Henri Georges-Clouzot livre en 1960 un de ses films les plus noirs, sombre au point d'en faire pâlir un certain suédois, lui aussi amateur du genre.
Pourtant, durant 2h00 on aura pu rire, pleurer, voir les personnages danser, s'aimer.
La vie semble faite de fatalités pour cette jeunesse que personne ne veut entendre ou comprendre. Ils ne se retrouvent pas. C'est aussi pourtant le cas de Dominique et de Gilbert qui se seront aimé, qui auront brûlé la flemme du désir à ne plus savoir qu'en faire, mais à un instant T différent. Ils ne se sont pas compris, ni dans l'amour, ni dans la peine. L'amour, c'est cette chose qu'on ne maîtrise pas, qu'on ne contrôle pas, et qui pourtant, est encore cause de bien des folies. On essaie de rationaliser tout ça mais rien n'y fait. Le cœur a ses raisons que la raison ignore.
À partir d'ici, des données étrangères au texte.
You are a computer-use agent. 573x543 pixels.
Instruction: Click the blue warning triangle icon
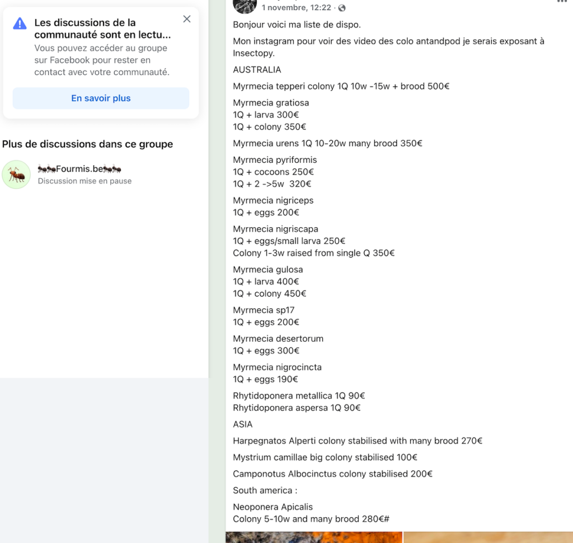pyautogui.click(x=20, y=24)
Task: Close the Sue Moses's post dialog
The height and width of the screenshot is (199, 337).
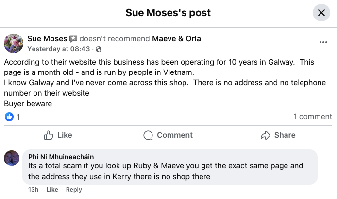Action: click(321, 13)
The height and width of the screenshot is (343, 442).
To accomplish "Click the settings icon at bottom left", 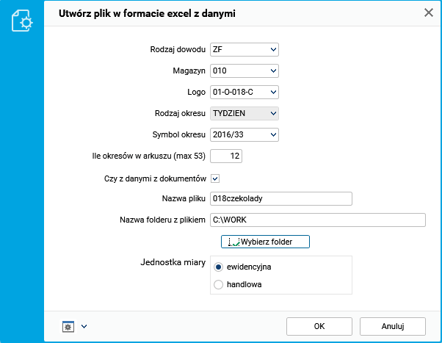I will (68, 326).
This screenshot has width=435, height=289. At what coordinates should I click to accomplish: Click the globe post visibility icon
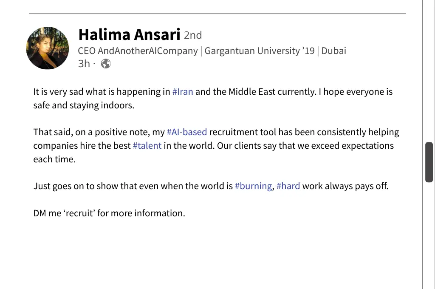[105, 63]
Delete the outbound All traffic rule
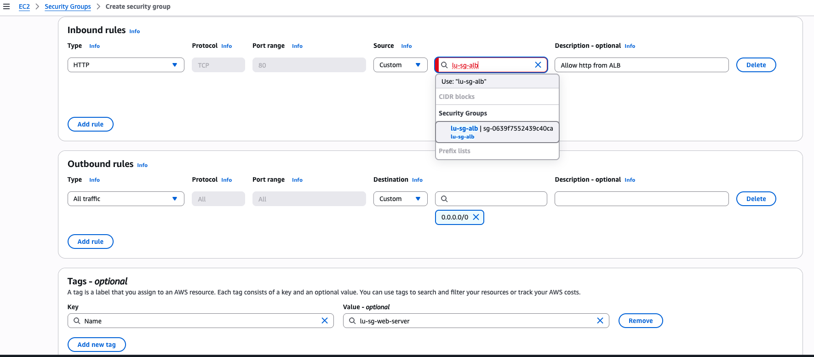This screenshot has width=814, height=357. [x=756, y=199]
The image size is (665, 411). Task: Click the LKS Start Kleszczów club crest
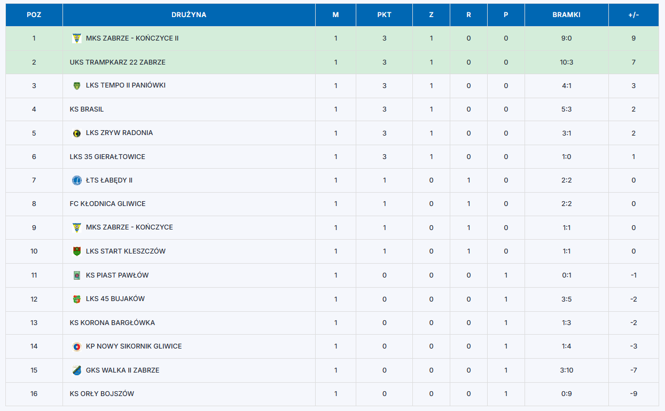coord(77,251)
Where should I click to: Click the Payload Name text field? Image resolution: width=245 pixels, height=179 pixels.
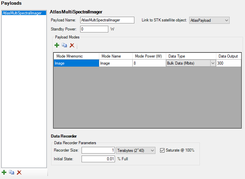107,20
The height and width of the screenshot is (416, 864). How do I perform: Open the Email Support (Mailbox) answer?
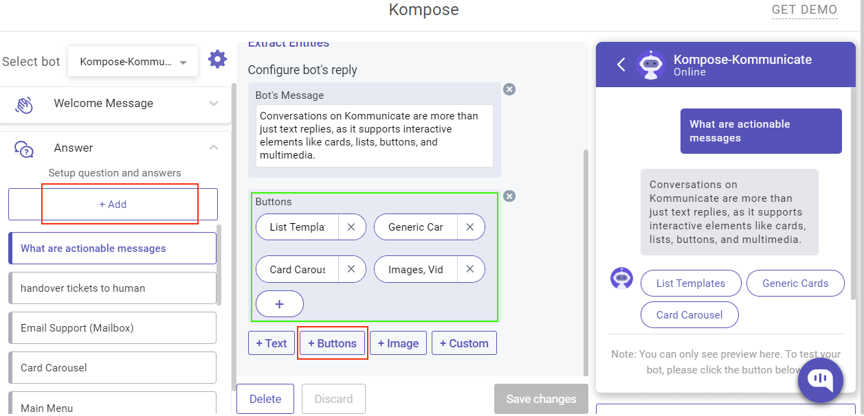(x=112, y=327)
La Vérité prend son temps pour nous offrir toute la densité de son récit et de ses personnages, tous plus humains les un que les autres. Ce sont des tranches de vie qui nous sont contées, le début d'une nouvelle ère qui émerge difficilement dans la souffrance, et finira finalement peut être par se faire entendre quelques années plus tard, avec mai 68. En plus de cette révolte, Clouzot annonce un changement dans la société, encore très actuel de nos jours : il va falloir faire avec les Femmes. Ces femmes qui ne se retrouvent ni dans le mariage, ni dans l'image de la ménagère. La femme à venir sera un être libre, quoi qu'il en coûte. Même la mort.